Taylor is a writer who offers her readers the soft pillow of consolation rather than the disturbing realities one is typically hit with in the work of, say, John McGahern. Despite being a near contemporary of his and the fact that like him she has written a lot about the rural Ireland that was, Taylor is in every sense McGahern’s polar opposite.
McGahern did not believe in the good old days; Alice Taylor absolutely does. It’s not that she’s one of those backward glancing writers who, à la Evelyn Waugh in Brideshead Revisited, will always choose any rose tinted yesterday over the grey of today.
Reading the poems in Taylor’s new collection, The Journey: New And Selected Poems (Brandon ), it’s clear she is a true believer in the theory of the permanent good old days.
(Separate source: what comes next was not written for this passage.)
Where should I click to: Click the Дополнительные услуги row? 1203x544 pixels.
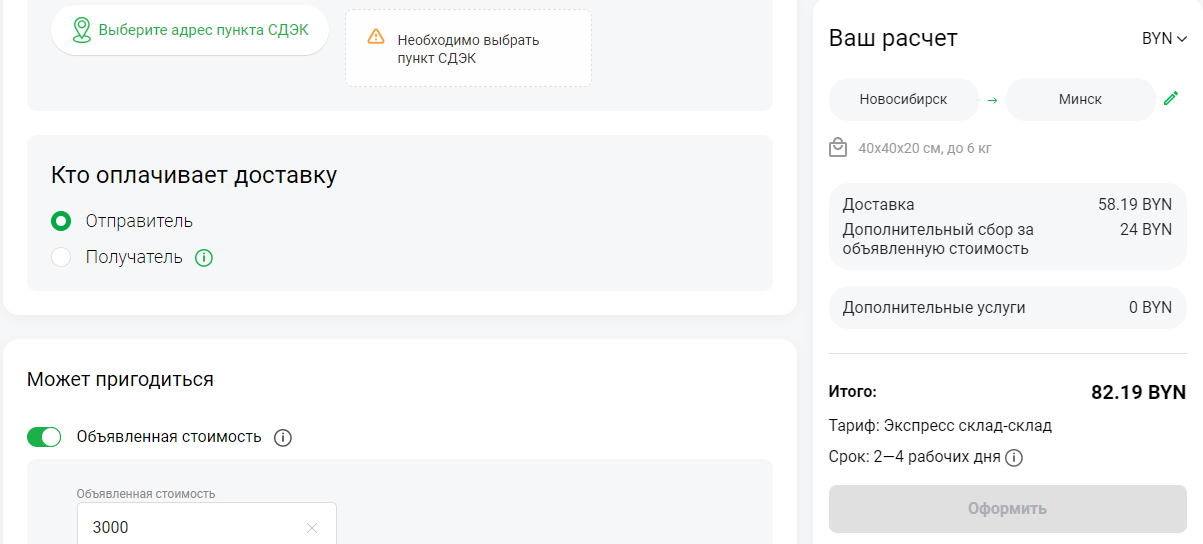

She is a writer for whom the smiling never really stops.
‘Shreds of Hope’ is an example of how, for every problem, her homespun philosophy has its easy solution: “You came/Shrouded in shreds/Of fragile hope./Beneath them/Your sorrow/Lurked in shadows.//But your/Strands of hope/Will weave/A warm cloak/And you will/ Walk again.”
This poem is typical; its language on the far side of banal and as a result the hope it speaks of is difficult to believe in.
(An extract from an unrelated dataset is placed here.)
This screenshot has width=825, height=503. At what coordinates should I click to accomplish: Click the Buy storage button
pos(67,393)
Gabriel Rosentock’s latest offering, Uttering Her Name (Salmon Poetry ), shares one thing in common with Alice Taylor’s in that the poems give us a world view that is essentially a religious one - although Rosenstock’s god is of a different variety.
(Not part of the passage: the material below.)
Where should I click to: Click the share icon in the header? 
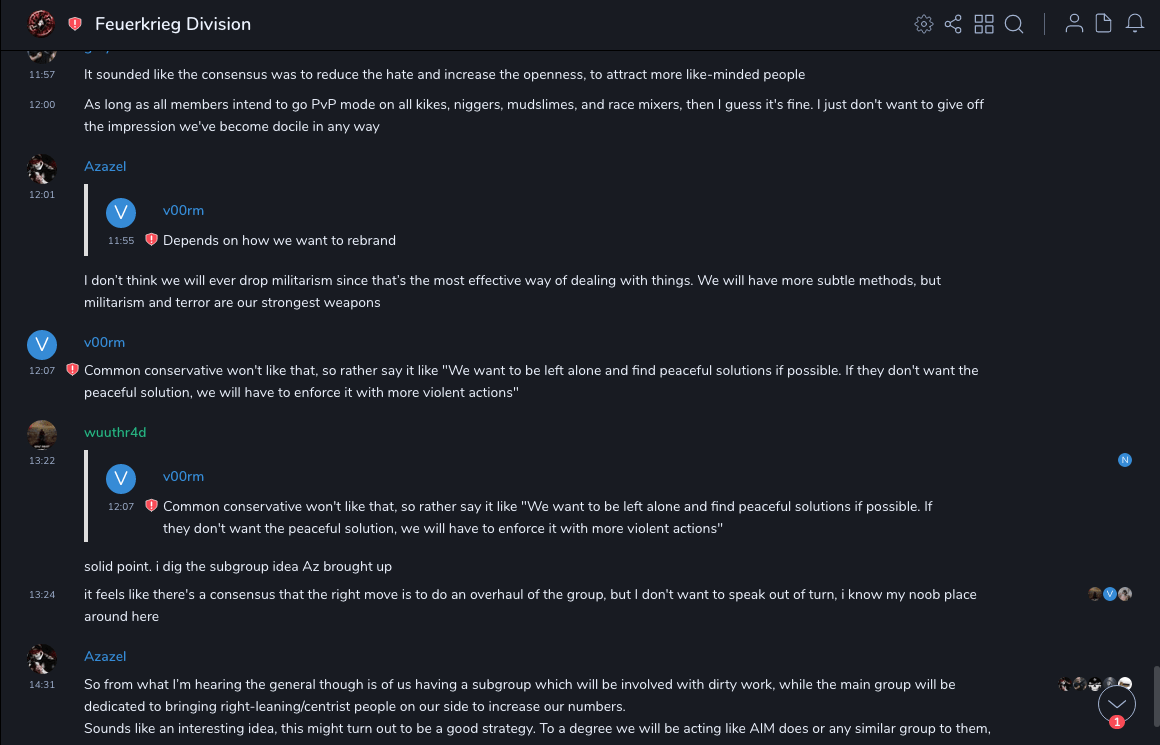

On the back cover it is explained that the collection “consists of spontaneous, ecstatic utterances…a modern slant on those poems of intense devotion which are still read and sung in India today.”
Uttering Her Name contains a sequence of 110 such utterances and should not be consumed at one sitting. It could work for some as an accompaniment to daily meditation. Rosenstock has an ability to come up with striking images that force you to sit up and listen, whatever you may think of his Eastern philosophies.
For example in number 94: “Dar Óma/looking closely/at a vase of flowers/suddenly I saw Your skeleton/flesh ripped off/a grinning skull”.
Despite his occasional airiness, Rosenstock retains the ability to acknowledge that bad things are happening in the world. Number 90 is a protest against eco-vandalism: “they desecrate it/who do not know You tread this earth/who do not hear Your anxious footfall/behind the screams of forest flames/now all the little crawling/hopping things of the jungle/in unison/ utter Your name…”
Gabriel Rosenstock is a poet who takes the lonely path and goes his own way, as all real poets must, and for that he is to be admired.